What you are asked to do
In the data that follows, find the line with "The image size is (1827, 938)."; transcribe it, every later line up to the one with "Given: Open the Google", and that line as well, exactly and with no others.

Data for the task
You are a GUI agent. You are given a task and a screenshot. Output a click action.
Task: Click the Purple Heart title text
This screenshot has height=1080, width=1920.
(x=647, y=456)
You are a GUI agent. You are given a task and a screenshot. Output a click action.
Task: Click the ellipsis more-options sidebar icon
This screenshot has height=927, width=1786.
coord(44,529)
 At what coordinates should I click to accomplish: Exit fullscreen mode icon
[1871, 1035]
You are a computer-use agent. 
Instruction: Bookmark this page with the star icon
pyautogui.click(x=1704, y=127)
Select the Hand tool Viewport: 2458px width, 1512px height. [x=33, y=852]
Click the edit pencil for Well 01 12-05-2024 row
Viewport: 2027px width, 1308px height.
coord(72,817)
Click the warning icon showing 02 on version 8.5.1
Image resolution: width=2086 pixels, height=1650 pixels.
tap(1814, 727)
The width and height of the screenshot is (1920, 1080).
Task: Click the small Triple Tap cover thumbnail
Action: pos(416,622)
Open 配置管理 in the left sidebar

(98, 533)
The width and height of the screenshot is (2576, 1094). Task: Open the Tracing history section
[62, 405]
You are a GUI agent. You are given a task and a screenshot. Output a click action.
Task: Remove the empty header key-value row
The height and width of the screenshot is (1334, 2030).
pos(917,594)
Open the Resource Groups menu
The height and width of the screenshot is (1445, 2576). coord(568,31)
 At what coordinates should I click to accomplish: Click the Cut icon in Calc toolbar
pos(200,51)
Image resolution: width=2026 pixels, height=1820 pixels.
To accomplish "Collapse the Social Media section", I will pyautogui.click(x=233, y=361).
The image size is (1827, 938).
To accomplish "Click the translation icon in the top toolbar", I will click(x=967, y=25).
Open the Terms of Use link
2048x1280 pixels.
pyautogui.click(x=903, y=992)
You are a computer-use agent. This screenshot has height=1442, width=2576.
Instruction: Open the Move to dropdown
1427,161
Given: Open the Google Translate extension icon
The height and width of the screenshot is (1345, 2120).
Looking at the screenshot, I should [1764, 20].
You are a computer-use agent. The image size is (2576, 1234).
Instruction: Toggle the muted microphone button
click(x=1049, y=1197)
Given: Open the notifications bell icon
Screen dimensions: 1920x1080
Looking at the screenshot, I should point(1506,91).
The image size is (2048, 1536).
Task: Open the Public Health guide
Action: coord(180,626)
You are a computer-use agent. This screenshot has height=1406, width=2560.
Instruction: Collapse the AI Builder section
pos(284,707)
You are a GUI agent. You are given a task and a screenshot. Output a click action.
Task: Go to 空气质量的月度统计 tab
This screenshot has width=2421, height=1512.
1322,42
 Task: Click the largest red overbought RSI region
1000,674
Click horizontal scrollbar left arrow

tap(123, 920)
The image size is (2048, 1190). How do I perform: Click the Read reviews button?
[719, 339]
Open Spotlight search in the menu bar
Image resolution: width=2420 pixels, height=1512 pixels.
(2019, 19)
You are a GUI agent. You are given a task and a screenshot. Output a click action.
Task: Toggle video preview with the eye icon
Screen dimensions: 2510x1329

Response
The image size is (1827, 938).
To accomplish "Click the translation icon in the top toolbar", I will click(x=967, y=25).
Open the Terms of Use link
2048x1280 pixels.
pyautogui.click(x=903, y=992)
You are a computer-use agent. This screenshot has height=1442, width=2576.
Instruction: Open the Move to dropdown
1427,161
Given: Open the Google Translate extension icon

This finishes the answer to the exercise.